Album: Whistle Down the Wind
Release Date: March 2nd
As she began planning a farewell tour of Europe and the U.S. scheduled to start this year, the folk legend also began thinking about making one last record: "I had the feeling things are winding down and I wanted to do one more studio effort, and kind of the old-fashioned way," she told Rolling Stone. With producer Joe Henry at the helm – an ideal choice given his previous work with legends like Bonnie Raitt, Ramblin' Jack Elliott, and Mose Allison – that approach centered around Baez's voice and guitar, with minimal, largely acoustic accompaniment and no famous-friends cameos. "We didn't want guest artists," says Henry. "Her manager said to me, 'That's not on her agenda,' and I was delighted to hear it.
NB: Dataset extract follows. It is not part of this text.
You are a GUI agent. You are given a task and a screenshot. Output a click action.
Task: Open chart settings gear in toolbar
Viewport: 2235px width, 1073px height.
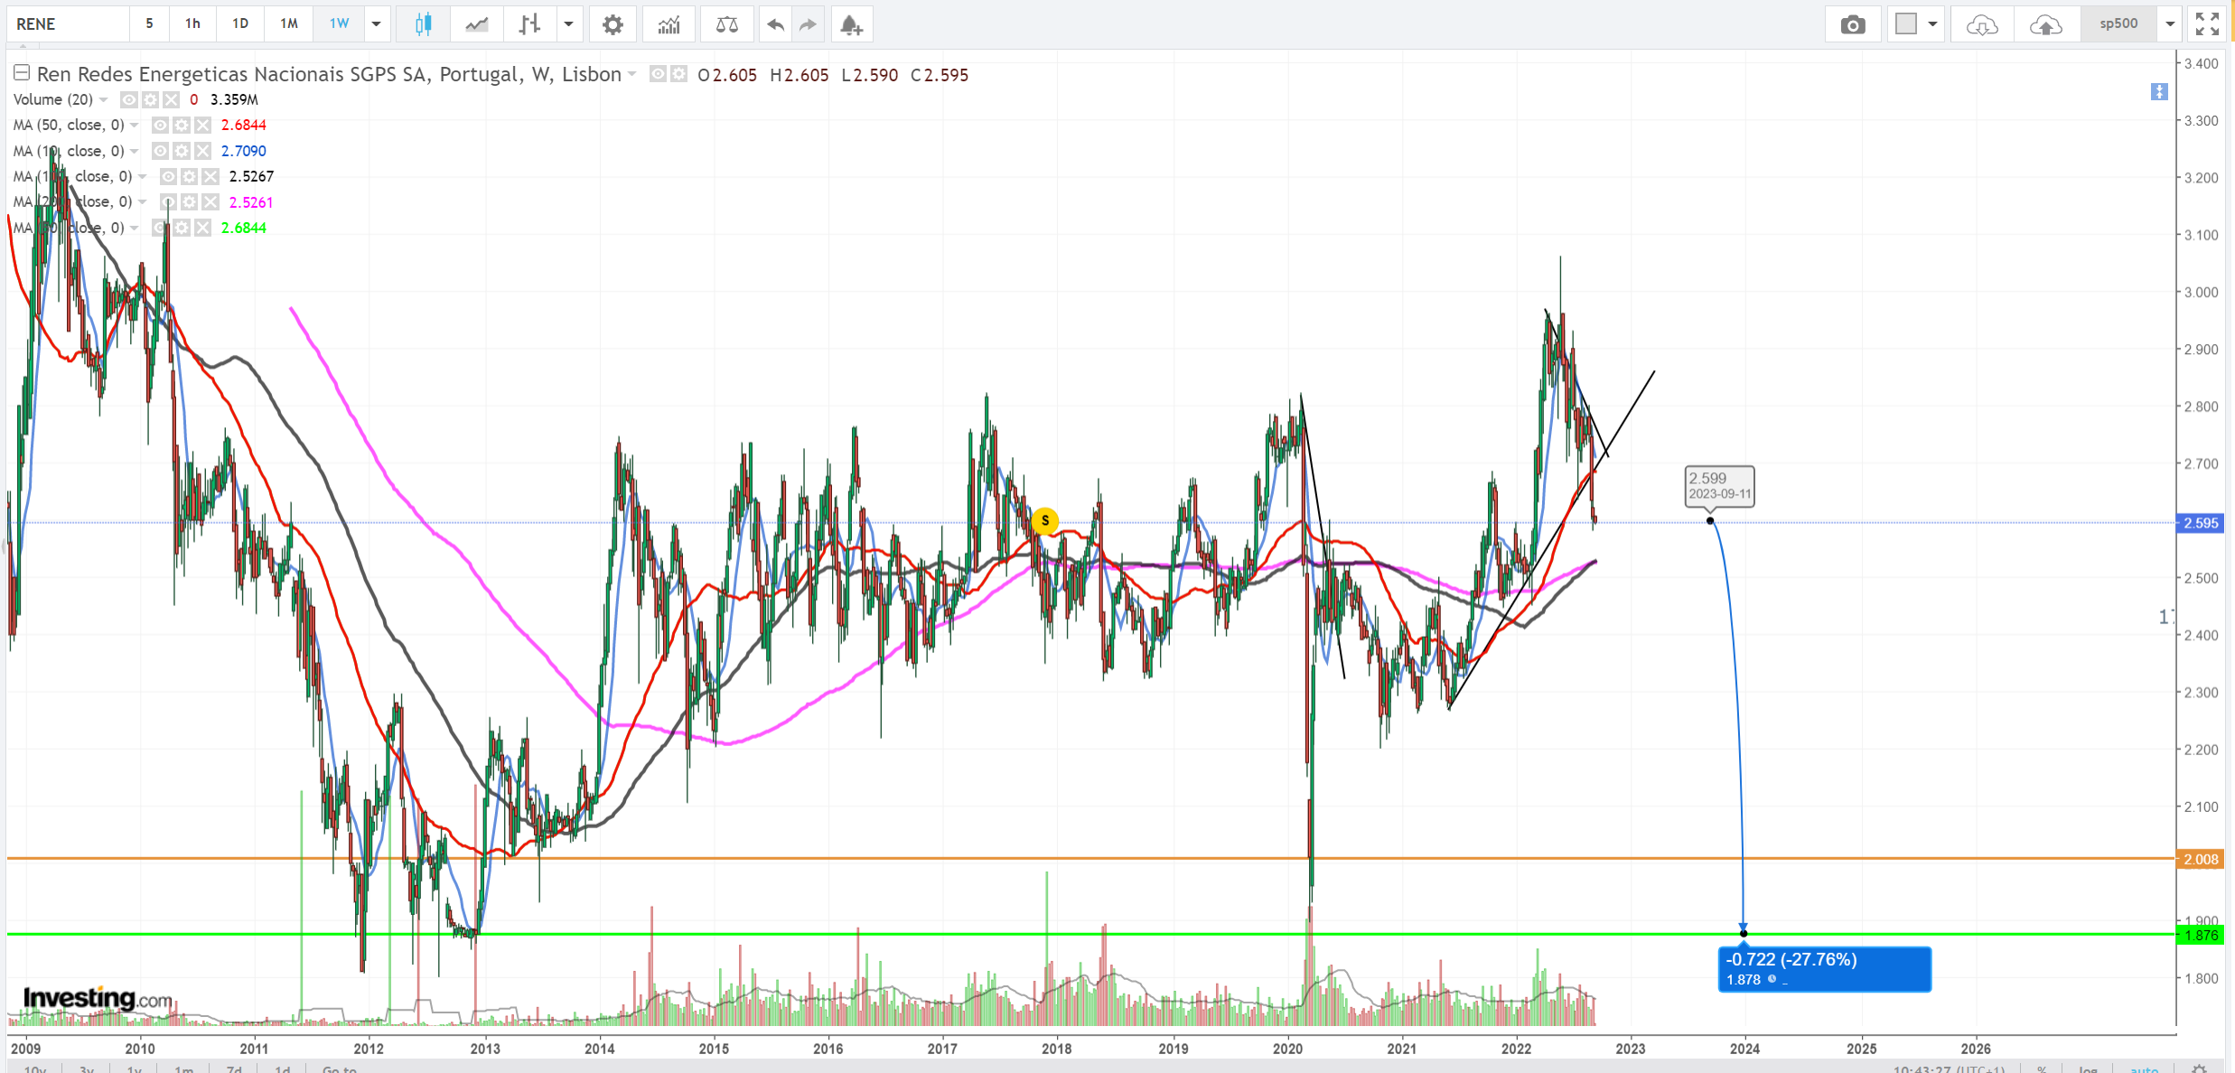pos(613,24)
I wanted to focus on her." There's little that's old-fashioned about the material Baez chose, which includes songs by Tom Waits and Kathleen Brennan (the title track and "Last Leaf"), Josh Ritter, and Anohni (whose "Another World" Baez calls "so deep and dark and beautiful"). Aptly for these times, the album ends with an 18th-century manuscript, "I Wish the Wars Were All Over," set to new music. And how has Baez's dusky-soprano voice managed to hold up so well? "She uses an old country singer's trick," says Henry. "She eats potato chips before she sings. It lends a good kind of grease to your voice."